→ TASK STATEMENT
Copy out, from the entries below, each line holding the string "coordinates".

→ DATA SUPPLIED
----------------

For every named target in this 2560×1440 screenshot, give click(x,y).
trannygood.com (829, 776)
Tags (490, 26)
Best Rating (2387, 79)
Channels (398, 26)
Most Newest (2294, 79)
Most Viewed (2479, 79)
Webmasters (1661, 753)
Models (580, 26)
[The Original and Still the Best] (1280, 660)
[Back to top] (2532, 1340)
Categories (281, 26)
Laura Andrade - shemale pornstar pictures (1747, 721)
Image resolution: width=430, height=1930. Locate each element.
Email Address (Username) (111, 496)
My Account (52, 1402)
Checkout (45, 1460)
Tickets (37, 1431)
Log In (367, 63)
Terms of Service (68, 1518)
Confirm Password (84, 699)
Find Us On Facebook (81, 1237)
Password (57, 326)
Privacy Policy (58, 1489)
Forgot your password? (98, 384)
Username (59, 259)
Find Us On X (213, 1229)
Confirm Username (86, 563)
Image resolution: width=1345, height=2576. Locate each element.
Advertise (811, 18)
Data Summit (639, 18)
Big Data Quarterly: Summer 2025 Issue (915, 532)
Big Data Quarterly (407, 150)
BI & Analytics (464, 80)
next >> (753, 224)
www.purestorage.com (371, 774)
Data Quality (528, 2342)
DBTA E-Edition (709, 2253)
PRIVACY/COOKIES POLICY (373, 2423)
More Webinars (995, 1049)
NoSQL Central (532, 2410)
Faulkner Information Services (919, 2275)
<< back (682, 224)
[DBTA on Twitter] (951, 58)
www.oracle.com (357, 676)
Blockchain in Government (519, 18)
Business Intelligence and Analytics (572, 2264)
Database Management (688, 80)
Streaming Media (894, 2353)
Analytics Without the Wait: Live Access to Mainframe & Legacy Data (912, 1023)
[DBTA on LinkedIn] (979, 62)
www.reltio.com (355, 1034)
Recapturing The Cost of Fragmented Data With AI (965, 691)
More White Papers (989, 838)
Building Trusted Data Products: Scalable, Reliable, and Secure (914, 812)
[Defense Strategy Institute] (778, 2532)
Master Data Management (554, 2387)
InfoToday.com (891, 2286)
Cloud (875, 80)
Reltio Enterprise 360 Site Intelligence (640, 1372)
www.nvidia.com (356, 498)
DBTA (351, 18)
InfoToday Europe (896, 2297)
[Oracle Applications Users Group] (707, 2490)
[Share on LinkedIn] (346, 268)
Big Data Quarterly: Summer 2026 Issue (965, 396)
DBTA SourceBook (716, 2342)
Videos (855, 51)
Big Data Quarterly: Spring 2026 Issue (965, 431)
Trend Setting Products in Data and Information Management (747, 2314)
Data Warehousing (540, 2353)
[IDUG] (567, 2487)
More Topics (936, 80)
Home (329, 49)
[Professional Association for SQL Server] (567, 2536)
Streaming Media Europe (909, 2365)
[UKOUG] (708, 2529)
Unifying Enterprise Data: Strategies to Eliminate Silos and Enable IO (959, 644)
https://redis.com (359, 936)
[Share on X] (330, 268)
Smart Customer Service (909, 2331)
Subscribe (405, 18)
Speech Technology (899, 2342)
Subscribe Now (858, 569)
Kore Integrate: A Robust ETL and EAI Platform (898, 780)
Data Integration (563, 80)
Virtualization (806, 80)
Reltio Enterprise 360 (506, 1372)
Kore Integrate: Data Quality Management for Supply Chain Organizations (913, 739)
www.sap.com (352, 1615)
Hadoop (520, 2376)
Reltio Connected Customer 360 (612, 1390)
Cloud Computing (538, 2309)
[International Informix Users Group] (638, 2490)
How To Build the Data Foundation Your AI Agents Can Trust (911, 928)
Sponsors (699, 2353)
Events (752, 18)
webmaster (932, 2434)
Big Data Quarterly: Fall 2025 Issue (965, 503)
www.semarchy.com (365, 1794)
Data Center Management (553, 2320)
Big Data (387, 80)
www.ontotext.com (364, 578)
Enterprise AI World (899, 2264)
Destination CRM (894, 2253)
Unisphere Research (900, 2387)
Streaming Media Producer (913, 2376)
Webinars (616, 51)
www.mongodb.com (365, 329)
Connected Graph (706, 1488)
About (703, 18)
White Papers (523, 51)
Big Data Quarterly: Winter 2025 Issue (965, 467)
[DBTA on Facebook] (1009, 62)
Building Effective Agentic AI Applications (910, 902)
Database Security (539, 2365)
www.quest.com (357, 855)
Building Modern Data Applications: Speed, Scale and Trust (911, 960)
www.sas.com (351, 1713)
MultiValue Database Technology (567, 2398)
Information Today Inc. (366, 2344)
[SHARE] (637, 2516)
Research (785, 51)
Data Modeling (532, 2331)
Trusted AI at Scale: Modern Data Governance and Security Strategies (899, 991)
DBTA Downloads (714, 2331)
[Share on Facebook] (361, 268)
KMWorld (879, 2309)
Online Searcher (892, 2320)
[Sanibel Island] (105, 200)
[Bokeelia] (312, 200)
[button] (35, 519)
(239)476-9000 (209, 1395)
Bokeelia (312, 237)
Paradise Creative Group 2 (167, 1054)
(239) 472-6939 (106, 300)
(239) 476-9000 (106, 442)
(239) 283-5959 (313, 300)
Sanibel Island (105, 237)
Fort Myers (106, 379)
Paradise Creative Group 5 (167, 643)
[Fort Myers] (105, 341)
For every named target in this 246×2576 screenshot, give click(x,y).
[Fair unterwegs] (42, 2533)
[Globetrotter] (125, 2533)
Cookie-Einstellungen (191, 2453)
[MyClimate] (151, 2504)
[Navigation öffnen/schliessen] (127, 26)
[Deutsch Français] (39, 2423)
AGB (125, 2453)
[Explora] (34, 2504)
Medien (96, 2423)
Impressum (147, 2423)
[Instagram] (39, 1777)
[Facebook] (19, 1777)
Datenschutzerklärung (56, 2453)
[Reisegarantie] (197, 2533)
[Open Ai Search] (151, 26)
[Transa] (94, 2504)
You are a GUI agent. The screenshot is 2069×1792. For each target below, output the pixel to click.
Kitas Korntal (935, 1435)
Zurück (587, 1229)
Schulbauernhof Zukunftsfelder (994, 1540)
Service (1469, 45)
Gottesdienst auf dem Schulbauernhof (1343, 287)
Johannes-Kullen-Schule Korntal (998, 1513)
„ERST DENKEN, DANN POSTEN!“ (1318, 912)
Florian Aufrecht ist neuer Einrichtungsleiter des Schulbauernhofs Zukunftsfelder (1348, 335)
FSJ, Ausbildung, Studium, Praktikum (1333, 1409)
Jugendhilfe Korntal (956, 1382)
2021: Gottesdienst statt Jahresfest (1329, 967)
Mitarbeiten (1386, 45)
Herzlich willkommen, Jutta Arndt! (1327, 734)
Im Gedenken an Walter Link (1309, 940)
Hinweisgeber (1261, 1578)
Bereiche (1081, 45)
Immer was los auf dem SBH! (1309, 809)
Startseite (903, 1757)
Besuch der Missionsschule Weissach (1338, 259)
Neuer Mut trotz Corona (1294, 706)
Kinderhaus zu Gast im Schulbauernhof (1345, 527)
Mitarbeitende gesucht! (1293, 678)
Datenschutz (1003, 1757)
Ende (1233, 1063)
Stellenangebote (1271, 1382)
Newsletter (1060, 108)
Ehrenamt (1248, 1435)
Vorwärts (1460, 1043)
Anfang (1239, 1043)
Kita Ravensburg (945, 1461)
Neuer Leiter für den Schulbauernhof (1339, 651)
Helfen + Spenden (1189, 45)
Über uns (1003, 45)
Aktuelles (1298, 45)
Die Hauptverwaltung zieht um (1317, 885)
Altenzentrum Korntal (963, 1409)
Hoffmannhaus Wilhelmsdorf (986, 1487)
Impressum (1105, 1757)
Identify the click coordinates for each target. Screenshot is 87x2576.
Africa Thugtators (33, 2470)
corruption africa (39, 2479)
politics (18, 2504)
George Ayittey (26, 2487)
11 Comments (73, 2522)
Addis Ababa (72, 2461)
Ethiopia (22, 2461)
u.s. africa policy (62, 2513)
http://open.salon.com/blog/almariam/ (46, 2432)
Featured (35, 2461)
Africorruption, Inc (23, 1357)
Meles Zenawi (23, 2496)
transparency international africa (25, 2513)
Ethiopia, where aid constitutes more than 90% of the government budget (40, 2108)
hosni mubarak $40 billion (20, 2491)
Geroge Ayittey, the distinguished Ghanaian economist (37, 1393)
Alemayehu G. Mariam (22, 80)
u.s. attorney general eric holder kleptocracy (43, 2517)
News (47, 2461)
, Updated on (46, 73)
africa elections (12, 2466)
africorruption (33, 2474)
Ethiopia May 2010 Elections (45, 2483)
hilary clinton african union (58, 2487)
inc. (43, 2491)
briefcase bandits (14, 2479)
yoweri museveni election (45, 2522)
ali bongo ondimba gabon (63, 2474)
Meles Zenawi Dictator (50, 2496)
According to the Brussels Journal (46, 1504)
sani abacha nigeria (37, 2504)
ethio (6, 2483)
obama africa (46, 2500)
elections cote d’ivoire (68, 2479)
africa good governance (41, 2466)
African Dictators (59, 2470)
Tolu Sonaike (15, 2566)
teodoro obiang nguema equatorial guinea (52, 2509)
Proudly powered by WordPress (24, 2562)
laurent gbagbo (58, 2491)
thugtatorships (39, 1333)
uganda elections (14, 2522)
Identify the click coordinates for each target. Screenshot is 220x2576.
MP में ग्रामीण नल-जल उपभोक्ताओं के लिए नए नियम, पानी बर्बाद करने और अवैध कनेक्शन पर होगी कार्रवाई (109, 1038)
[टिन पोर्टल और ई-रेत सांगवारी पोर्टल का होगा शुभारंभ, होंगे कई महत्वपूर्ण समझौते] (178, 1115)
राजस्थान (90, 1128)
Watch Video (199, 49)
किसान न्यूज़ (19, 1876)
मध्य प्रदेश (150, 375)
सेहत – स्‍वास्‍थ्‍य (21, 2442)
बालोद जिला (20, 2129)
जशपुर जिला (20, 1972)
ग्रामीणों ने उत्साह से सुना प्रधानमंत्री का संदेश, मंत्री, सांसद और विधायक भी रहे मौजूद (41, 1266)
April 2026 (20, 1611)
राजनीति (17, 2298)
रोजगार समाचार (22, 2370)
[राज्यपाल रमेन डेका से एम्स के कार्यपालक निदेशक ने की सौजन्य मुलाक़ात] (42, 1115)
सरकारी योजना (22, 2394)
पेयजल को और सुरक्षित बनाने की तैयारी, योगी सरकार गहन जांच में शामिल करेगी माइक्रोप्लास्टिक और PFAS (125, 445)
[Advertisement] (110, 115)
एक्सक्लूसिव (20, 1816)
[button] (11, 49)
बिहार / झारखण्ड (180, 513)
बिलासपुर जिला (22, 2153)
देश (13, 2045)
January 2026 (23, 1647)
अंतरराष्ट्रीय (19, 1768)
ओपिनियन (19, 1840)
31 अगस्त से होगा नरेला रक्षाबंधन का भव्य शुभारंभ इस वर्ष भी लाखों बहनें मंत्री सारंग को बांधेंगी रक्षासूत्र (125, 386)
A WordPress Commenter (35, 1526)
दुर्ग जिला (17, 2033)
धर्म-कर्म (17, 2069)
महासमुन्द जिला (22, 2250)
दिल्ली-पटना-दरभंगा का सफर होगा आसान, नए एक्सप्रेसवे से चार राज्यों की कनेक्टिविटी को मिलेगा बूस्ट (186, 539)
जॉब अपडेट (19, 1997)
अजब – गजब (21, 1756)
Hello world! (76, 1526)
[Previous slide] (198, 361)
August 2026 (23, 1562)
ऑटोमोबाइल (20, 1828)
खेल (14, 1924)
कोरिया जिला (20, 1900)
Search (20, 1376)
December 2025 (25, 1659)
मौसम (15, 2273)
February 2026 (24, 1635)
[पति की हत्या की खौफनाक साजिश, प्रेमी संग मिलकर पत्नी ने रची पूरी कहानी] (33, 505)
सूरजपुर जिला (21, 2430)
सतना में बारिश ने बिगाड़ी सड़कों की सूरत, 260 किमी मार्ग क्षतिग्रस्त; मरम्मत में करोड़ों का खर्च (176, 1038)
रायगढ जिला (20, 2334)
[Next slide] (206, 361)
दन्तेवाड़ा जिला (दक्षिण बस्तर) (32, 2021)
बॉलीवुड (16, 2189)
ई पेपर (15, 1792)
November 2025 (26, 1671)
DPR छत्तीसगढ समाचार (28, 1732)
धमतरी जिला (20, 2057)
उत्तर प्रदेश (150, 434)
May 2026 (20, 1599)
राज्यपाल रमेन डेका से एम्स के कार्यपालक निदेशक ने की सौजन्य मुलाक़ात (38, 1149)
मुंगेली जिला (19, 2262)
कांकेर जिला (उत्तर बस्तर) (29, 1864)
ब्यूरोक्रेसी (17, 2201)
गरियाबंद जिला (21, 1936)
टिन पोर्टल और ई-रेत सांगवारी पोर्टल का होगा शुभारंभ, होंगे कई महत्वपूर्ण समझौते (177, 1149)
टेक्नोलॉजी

----------------

→ RESULT BELOW
Identify the click coordinates for each target. Screenshot is 87x2576.
Identify the click coordinates for each target. Screenshot is 220x2576.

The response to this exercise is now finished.